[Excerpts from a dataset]

>>>

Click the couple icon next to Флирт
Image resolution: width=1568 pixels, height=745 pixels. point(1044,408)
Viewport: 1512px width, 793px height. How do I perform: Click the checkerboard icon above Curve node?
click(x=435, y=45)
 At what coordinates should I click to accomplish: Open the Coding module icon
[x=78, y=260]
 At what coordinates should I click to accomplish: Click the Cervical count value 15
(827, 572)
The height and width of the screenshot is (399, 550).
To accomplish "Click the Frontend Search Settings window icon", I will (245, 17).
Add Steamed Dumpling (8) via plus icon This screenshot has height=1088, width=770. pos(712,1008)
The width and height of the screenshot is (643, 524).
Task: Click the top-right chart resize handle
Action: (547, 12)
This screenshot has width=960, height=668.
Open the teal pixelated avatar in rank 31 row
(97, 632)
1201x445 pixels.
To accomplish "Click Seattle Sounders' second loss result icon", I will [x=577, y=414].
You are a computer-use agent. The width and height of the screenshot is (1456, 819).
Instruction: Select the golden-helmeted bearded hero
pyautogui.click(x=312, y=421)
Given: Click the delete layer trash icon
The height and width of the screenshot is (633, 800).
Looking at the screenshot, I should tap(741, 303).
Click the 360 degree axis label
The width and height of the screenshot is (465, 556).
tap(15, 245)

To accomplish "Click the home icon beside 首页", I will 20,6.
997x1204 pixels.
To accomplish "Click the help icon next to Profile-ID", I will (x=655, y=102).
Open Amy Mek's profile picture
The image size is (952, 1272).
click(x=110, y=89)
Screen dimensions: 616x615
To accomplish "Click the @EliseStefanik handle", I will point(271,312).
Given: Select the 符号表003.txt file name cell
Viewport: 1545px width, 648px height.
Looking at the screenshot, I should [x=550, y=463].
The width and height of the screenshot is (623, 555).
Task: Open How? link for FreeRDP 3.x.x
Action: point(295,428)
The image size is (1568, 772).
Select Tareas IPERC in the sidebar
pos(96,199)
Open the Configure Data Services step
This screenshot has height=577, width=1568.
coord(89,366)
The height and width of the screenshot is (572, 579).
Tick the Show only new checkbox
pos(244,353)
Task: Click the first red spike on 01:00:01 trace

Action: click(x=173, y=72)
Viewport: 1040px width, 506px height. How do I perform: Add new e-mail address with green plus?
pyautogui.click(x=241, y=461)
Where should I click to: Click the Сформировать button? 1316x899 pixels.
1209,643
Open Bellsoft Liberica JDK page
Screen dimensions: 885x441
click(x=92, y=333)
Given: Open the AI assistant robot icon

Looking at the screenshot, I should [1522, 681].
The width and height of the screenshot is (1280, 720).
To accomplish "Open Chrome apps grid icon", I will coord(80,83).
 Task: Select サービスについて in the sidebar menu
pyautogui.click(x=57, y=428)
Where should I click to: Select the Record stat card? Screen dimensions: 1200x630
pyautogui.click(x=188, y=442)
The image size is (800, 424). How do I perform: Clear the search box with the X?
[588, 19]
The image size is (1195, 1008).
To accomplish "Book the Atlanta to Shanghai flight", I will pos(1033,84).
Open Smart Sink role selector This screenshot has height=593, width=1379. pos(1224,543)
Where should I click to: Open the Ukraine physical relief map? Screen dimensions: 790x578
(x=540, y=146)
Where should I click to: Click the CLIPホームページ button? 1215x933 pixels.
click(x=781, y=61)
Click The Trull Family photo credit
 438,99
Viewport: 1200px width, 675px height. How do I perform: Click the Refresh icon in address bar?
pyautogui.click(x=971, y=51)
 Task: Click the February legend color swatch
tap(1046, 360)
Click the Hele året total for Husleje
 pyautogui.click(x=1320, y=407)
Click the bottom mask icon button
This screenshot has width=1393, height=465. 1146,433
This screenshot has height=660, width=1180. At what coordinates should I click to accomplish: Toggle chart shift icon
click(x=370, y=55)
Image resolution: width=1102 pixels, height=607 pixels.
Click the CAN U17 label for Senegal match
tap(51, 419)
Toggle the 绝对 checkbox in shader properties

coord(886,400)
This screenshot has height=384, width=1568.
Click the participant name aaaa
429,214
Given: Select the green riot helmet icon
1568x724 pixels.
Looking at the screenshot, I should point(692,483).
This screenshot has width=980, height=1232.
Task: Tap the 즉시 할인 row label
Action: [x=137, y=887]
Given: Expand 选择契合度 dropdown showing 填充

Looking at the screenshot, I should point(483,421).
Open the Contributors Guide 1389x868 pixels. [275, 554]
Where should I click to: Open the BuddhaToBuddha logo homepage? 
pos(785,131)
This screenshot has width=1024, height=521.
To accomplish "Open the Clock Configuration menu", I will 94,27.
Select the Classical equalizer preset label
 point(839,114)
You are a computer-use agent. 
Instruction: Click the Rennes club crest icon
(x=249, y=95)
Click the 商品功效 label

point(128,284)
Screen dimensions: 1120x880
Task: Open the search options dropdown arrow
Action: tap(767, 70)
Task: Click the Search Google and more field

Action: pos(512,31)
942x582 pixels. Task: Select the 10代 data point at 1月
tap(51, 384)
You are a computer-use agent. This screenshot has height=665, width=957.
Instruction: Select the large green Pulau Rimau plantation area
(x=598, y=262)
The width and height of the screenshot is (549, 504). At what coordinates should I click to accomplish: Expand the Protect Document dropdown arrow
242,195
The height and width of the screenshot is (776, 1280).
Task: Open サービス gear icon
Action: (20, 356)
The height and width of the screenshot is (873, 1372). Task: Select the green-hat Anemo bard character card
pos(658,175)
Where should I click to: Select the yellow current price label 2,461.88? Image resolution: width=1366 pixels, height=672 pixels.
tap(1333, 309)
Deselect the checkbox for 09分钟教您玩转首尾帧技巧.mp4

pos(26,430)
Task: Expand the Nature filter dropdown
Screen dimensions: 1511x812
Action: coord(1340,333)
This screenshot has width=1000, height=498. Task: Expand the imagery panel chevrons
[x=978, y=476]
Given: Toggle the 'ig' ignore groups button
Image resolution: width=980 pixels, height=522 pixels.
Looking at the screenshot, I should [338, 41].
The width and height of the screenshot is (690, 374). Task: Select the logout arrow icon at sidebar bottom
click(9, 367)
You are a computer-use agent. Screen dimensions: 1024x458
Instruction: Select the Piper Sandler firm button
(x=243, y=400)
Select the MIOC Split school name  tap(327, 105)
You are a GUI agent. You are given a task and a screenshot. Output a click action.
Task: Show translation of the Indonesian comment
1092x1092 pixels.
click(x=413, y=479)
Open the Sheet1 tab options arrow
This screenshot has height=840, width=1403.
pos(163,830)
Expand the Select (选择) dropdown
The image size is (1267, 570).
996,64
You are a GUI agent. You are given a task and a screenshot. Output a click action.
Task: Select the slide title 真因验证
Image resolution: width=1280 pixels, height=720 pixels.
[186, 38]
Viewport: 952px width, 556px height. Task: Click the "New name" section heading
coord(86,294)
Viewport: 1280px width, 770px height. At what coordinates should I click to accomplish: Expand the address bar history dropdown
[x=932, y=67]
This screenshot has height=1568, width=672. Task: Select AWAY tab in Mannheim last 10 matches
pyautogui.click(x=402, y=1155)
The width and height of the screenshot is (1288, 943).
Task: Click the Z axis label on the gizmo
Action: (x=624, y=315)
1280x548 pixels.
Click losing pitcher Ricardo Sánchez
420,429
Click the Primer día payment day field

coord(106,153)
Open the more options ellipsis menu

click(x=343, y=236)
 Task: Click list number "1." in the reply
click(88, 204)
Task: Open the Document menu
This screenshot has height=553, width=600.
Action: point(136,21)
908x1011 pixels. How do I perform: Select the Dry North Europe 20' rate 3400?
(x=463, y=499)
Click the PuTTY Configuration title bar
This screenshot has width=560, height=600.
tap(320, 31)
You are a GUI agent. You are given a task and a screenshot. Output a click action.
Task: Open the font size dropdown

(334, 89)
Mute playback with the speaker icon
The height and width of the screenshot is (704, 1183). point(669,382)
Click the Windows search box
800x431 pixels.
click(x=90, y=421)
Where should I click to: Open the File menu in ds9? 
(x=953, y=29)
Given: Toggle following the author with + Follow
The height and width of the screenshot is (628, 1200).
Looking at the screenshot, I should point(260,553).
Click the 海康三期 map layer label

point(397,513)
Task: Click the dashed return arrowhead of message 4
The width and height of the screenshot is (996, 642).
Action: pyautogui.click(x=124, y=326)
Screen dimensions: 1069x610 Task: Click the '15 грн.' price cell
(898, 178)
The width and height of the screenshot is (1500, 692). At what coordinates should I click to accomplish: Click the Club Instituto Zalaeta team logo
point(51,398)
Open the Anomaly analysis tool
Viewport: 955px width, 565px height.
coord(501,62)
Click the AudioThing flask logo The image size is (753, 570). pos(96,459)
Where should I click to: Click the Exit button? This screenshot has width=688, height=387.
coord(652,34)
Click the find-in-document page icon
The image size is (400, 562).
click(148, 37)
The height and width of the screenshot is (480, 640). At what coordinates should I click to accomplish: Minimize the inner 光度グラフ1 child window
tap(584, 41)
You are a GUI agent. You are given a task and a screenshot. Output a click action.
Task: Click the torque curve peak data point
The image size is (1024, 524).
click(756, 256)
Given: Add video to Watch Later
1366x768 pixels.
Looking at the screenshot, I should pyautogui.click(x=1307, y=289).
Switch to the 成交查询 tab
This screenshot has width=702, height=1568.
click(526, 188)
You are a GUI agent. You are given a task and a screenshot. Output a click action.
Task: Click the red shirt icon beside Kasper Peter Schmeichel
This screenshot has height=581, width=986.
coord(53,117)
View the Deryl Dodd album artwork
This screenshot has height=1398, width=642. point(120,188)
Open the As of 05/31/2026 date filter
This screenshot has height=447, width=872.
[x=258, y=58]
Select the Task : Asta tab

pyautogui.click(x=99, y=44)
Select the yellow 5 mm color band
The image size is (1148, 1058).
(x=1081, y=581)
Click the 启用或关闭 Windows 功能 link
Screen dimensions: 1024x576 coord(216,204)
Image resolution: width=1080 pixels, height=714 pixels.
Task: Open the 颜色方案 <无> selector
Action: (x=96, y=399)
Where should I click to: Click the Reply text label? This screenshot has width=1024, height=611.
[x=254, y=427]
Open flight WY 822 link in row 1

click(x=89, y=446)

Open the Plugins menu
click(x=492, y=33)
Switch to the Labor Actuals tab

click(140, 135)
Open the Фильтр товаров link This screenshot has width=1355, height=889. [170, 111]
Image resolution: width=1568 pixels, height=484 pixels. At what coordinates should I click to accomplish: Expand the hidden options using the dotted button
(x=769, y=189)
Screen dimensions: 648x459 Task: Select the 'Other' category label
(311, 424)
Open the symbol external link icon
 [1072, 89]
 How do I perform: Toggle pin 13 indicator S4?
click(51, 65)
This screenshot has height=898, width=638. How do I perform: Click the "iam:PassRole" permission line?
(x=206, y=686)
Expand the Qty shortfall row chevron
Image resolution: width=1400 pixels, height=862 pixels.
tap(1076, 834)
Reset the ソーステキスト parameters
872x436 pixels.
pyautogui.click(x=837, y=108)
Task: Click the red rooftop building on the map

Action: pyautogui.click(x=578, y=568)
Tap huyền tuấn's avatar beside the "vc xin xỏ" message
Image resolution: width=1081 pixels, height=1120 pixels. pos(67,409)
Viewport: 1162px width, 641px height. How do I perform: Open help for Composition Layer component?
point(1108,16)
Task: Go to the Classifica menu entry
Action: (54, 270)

<<<

#### BRIEF:
Collect every line with the string "computer" from the records, and copy each.

#### ANSWER TO THIS EXERCISE:
You are a computer-use agent. The width and height of the screenshot is (1456, 819).
You are a computer-use agent. 
You are a computer-use agent. This screenshot has height=665, width=957.
You are a computer-use agent. Screen dimensions: 1024x458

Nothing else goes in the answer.